U.S. Supreme Court Recommends Freeman Dyson
Yesterday’s Supreme Court ruling on carbon dioxide provided some welcome relief to those concerned that the Court might say something, deliberately or otherwise, that would buttress the claims of global warming alarmists. The Court said no such thing. In fact, it seemed to step back from the suggestions in its 2007 Massachusetts v. EPA ruling that the scientific debate over anthropogenic warming had largely been settled. Yesterday’s ruling does mention hurricanes and heat-related deaths and melting ice-caps, but only in characterizing EPA’s view of global warming, not the Court’s. And the Court quickly distances itself from EPA’s views with an interesting footnote:
“For views opposing EPA’s, see, e.g., Dawidoff, The Civil Heretic, N. Y. Times Magazine 32 (March 29, 2009). The Court, we caution, endorses no particular view of the complicated issues related to carbon dioxide emissions and climate change.”
The second line of that footnote would have sufficed all by itself to make clear that this ruling was not about global warming science. But the Court went beyond that to cite a 2009 N.Y. Times Magazine cover story about physicist Freeman Dyson and his skepticism about anthropogenic warming.

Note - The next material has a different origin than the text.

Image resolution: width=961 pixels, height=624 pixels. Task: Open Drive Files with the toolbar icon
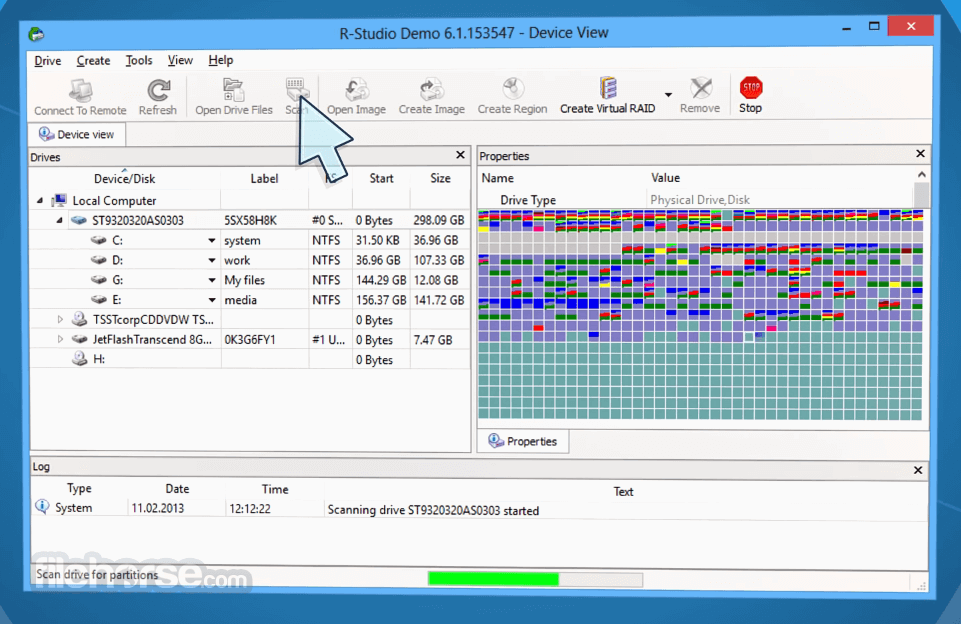(233, 95)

Alarmists had been up in arms when that story was published, arguing that it would give the skeptics unwarranted respectability.
Now bear in mind that the N.Y.Times article appeared before the Alan Carlin-EPA whistleblower scandal, before ClimateGate, and before the subsequent series of embarrassments regarding the IPCC report (which itself was repeatedly cited by the 5-4 majority in Massachusetts v. EPA). One can speculate on why, of all the articles available to it, the Court chose to single out this one. But regardless—I’m glad that all those angered by the Times story two years ago now have reason to get angry all over again.